Raising the hourly minimum wage to $7.25 would affect not only workers on the current minimum wage, but also the 11 million workers who earn between $5.15 and $7.25 an hour. Altogether, the proposal would directly affect over 12 million workers, or 8% of the labor force.

Workers on minimum wage are rarely the sole source of support for their families, and the families are not necessarily in poverty. Minimum wage workers tend to be young — half are under 25,and a quarter are ages 16 to 19. Over half work part-time, and 64% have never been married. Seventy percent of minimum wage workers live in the north central and southern regions of the country, which are primarily rural areas with the lowest cost of living, and only 12% are in the middle Atlantic states. Sixty percent work in the restaurant industry.

Why the Democrat focus on the minimum wage? As well as having the appearance of compassion, it plays well as a “get out the vote” strategy, even with the current strong economy. It can be used to attack high levels of CEO compensation, Republican tax cuts, and perceived increased income inequality.

Bertha Lewis, executive director of the New York branch of the Association for Community Organizations for Reform Now, which is partnering with the AFL-CIO to raise the minimum wage, said earlier this week that it’s unfair that in our society people earn only $5.15 an hour.

WORK TASK 1
In one to three sentences, explain why the minimum wage excerpt says raising the minimum to $7.25 would directly affect over 12 million workers.
WORK TASK 2
Carry on the minimum wage excerpt, starting right after its last sentence.
The lines that come next have no connection to the minimum wage excerpt.

[Dataset entries]
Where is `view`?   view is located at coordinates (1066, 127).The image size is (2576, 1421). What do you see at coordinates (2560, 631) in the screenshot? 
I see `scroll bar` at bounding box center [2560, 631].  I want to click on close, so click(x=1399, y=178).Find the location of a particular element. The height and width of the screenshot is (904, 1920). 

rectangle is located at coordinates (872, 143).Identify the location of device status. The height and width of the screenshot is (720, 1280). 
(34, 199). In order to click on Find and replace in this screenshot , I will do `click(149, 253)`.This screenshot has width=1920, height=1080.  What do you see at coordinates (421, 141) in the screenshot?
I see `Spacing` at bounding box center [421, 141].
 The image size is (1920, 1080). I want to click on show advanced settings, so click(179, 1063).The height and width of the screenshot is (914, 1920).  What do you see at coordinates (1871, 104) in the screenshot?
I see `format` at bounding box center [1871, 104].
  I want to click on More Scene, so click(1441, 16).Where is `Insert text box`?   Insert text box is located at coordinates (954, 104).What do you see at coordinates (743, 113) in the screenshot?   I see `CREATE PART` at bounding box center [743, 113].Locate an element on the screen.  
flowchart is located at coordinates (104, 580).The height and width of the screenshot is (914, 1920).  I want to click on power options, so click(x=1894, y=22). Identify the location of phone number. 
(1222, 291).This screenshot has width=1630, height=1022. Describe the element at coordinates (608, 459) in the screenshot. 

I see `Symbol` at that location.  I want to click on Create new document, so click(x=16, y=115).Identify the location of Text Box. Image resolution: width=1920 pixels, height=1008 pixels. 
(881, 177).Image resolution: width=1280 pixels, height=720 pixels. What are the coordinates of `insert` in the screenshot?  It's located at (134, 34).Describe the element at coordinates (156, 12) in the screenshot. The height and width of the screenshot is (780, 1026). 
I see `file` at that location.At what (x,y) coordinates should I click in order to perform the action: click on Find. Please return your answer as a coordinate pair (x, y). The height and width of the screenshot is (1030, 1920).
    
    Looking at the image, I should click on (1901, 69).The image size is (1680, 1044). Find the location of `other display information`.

ANSWER SECTION 1
The raise would reach not only workers now on the minimum wage but also the 11 million who earn between $5.15 and $7.25 an hour. Together they come to over 12 million workers, or 8% of the labor force.

ANSWER SECTION 2
She assumes that if the minimum wage were raised, all 12 million workers would retain their jobs. But an increase to $7.25 an hour, plus the mandatory employer’s share of social security, unemployment insurance, and workers’ compensation brings the hourly employer cost close to $8, even without any benefits. Those who produce under $8.00 per hour just wouldn’t be employed.

It sounds compassionate to alleviate poverty by mandating that others — in this case, employers — give away their money. But employers won’t necessarily cooperate. Instead, they’ll only hire those workers who can produce $8.00 per hour, fewer workers than they hire today. Employers can change technologies or hire more skilled workers to keep their firms in business.

Denying work opportunities to those whose skills don’t add up to $8.00 per hour is not compassionate, it’s manifestly unfair. The federal government would be essentially mandating that workers below a given level of skill have no right to work.

These low-skill workers include many who need to get their foot on the bottom rung of the career ladder, such as teenagers getting their first jobs and people with poor job histories.Today’s minimum-wage teenage waiters are gaining the job skills to become tomorrow’s professionals. Almost all of us remember minimum wage jobs we had in our youth. And data show that the majority of minimum wage workers move on to better jobs within a year.

European economies keep the low-skilled unemployed, not with minimum wages, but with generous benefit packages (also proposed by Democrats) for the unemployed that discourage work.The predictable effect is high unemployment rates with a substantial percentage out of work for more than a year, leading to deteriorating skills.This is not a route for America.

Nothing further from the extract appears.